[YOUR ASSIGNMENT]:
Return all of the records below verbatim.

Collected data

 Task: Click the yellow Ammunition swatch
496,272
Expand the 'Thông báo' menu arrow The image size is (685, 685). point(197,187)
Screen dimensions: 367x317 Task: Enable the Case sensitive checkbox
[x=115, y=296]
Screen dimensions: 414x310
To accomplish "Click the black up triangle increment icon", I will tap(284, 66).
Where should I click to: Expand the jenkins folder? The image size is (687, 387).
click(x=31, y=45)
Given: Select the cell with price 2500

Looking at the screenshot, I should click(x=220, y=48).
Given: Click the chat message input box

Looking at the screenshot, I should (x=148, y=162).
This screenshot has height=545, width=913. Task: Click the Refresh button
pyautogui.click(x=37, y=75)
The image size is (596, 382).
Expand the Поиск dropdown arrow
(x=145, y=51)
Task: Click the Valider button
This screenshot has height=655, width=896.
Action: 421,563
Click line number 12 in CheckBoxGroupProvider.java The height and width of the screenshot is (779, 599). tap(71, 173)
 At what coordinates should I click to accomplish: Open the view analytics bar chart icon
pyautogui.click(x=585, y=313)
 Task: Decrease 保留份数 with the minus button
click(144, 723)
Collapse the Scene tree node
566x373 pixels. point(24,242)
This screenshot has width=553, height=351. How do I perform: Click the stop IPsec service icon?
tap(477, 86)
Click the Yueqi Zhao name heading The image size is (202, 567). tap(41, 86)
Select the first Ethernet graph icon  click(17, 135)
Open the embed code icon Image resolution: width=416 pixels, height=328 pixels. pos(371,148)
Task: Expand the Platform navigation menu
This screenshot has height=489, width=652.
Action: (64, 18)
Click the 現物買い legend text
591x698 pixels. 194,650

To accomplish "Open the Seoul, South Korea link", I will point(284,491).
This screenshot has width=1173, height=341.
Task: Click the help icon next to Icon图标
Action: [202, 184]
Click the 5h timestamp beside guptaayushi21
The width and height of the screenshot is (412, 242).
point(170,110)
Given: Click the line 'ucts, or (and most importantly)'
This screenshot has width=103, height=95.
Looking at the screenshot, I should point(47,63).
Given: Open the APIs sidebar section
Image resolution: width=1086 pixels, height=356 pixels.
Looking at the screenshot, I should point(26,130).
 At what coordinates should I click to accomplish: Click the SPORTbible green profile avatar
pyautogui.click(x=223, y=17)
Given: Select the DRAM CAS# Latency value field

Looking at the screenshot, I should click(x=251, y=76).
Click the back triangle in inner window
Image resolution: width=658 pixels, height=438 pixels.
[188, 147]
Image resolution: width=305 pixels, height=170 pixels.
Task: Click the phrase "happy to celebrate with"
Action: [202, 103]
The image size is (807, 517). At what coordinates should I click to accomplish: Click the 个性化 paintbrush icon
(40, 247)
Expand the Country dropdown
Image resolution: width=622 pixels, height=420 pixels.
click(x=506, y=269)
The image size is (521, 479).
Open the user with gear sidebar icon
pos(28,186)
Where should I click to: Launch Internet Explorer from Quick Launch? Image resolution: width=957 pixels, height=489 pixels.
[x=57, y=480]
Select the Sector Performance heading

[ANSWER AREA]:
 Task: Click the yellow Ammunition swatch
496,272
Expand the 'Thông báo' menu arrow The image size is (685, 685). point(197,187)
Screen dimensions: 367x317 Task: Enable the Case sensitive checkbox
[x=115, y=296]
Screen dimensions: 414x310
To accomplish "Click the black up triangle increment icon", I will tap(284, 66).
Where should I click to: Expand the jenkins folder? The image size is (687, 387).
click(x=31, y=45)
Given: Select the cell with price 2500

Looking at the screenshot, I should click(x=220, y=48).
Given: Click the chat message input box

Looking at the screenshot, I should (x=148, y=162).
This screenshot has height=545, width=913. Task: Click the Refresh button
pyautogui.click(x=37, y=75)
The image size is (596, 382).
Expand the Поиск dropdown arrow
(x=145, y=51)
Task: Click the Valider button
This screenshot has height=655, width=896.
Action: 421,563
Click line number 12 in CheckBoxGroupProvider.java The height and width of the screenshot is (779, 599). tap(71, 173)
 At what coordinates should I click to accomplish: Open the view analytics bar chart icon
pyautogui.click(x=585, y=313)
 Task: Decrease 保留份数 with the minus button
click(144, 723)
Collapse the Scene tree node
566x373 pixels. point(24,242)
This screenshot has width=553, height=351. How do I perform: Click the stop IPsec service icon?
tap(477, 86)
Click the Yueqi Zhao name heading The image size is (202, 567). tap(41, 86)
Select the first Ethernet graph icon  click(17, 135)
Open the embed code icon Image resolution: width=416 pixels, height=328 pixels. pos(371,148)
Task: Expand the Platform navigation menu
This screenshot has height=489, width=652.
Action: (64, 18)
Click the 現物買い legend text
591x698 pixels. 194,650

To accomplish "Open the Seoul, South Korea link", I will point(284,491).
This screenshot has width=1173, height=341.
Task: Click the help icon next to Icon图标
Action: [202, 184]
Click the 5h timestamp beside guptaayushi21
The width and height of the screenshot is (412, 242).
point(170,110)
Given: Click the line 'ucts, or (and most importantly)'
This screenshot has width=103, height=95.
Looking at the screenshot, I should point(47,63).
Given: Open the APIs sidebar section
Image resolution: width=1086 pixels, height=356 pixels.
Looking at the screenshot, I should point(26,130).
 At what coordinates should I click to accomplish: Click the SPORTbible green profile avatar
pyautogui.click(x=223, y=17)
Given: Select the DRAM CAS# Latency value field

Looking at the screenshot, I should click(x=251, y=76).
Click the back triangle in inner window
Image resolution: width=658 pixels, height=438 pixels.
[188, 147]
Image resolution: width=305 pixels, height=170 pixels.
Task: Click the phrase "happy to celebrate with"
Action: [202, 103]
The image size is (807, 517). At what coordinates should I click to accomplish: Click the 个性化 paintbrush icon
(40, 247)
Expand the Country dropdown
Image resolution: width=622 pixels, height=420 pixels.
click(x=506, y=269)
The image size is (521, 479).
Open the user with gear sidebar icon
pos(28,186)
Where should I click to: Launch Internet Explorer from Quick Launch? Image resolution: width=957 pixels, height=489 pixels.
[x=57, y=480]
Select the Sector Performance heading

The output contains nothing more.